SOLOPOS.COM - Mariyana Ricky P.D. (Solopos/Istimewa)

Solopos.com, SOLO – Perempuan  hampir selalu menjadi korban kekerasan karena budaya dan nilai-nilai masyarakat Indonesia yang dibentuk oleh kekuatan patriarki. Secara kultural laki-laki menjadi penentu kehidupan.

Kekerasan terhadap perempuan pada umumnya terjadi melalui konsep kontrol atas diri perempuan; terhadap pribadi, kelembagaan, simbolis, dan materi. Ketika hubungan antarjenis kelamin dikonstruksikan melalui hubungan dominasi-subordinasi maka perempuan berposisi sebagai pihak yang diatur oleh laki-laki.

Promosi Championship Series, Format Aneh di Liga 1 2023/2024

Bangunan relasi ini bekerja melalui seluruh sistem sosial yang lantas melahirkan identitas gender yang membedakan laki-laki dan perempuan. Kementerian Pemberdayaan Perempuan dan Perlindungan Anak mencatat 25.050 perempuan menjadi korban kekerasan di Indonesia sepanjang 2022.

Jumlah tersebut meningkat 15,2% daripada tahun sebelumnya yang sebanyak 21.753 kasus. Menurut usia, 30,3% perempuan yang menjadi korban kekerasan berusia 25 tahun hingga 44 tahun. Sebanyak 30% perempuan yang menjadi korban kekerasan berusia 13 tahun hingga 17 tahun.
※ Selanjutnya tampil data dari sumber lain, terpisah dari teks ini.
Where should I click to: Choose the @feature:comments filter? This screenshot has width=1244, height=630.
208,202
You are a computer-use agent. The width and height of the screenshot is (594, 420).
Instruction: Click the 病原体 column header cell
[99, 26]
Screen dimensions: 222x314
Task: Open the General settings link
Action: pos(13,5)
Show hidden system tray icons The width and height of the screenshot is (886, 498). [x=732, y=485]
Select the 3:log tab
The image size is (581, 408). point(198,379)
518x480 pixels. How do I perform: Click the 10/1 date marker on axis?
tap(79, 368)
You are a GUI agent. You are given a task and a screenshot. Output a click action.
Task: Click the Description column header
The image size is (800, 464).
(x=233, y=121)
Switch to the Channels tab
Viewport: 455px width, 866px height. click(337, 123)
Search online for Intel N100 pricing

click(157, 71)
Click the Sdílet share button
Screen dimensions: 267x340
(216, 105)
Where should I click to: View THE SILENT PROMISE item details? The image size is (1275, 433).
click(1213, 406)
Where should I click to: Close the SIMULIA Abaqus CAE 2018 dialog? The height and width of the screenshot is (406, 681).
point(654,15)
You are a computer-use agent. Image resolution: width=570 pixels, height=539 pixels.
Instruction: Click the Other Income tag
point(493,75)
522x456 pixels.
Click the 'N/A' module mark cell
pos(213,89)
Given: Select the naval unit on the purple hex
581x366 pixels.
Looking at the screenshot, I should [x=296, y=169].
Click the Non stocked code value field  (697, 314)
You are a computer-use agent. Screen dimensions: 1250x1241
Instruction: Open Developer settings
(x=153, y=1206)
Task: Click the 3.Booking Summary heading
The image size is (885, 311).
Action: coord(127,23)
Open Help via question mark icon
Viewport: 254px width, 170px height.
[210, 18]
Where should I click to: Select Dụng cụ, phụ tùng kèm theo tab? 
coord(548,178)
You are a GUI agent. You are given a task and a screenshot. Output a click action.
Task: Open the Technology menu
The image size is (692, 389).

Dilihat dari tempat kejadian, 58,1% kekerasan terhadap perempuan terjadi di lingkup rumah tangga. Sebanyak 24,9% kekerasan terhadap perempuan terjadi di tempat lainnya.

Ditinjau dari provinsi, jumlah perempuan korban kekerasan paling banyak di Jawa Timur, yakni 2.136 orang. Kemudian di Jawa Tengah dan Jawa Barat dengan jumlah perempuan yang menjadi korban kekerasan berturut-turut 2.111 orang dan 1.819 orang.

Antara memberitakan Asisten Deputi Perlindungan Hak Perempuan Dalam Rumah Tangga dan Rentan Kementerian Pemberdayaan Perempuan dan Perlindungan Anak Eni Widiyanti mengatakan masih ada masyarakat yang menganggap kekerasan dalam rumah tangga wajar terjadi.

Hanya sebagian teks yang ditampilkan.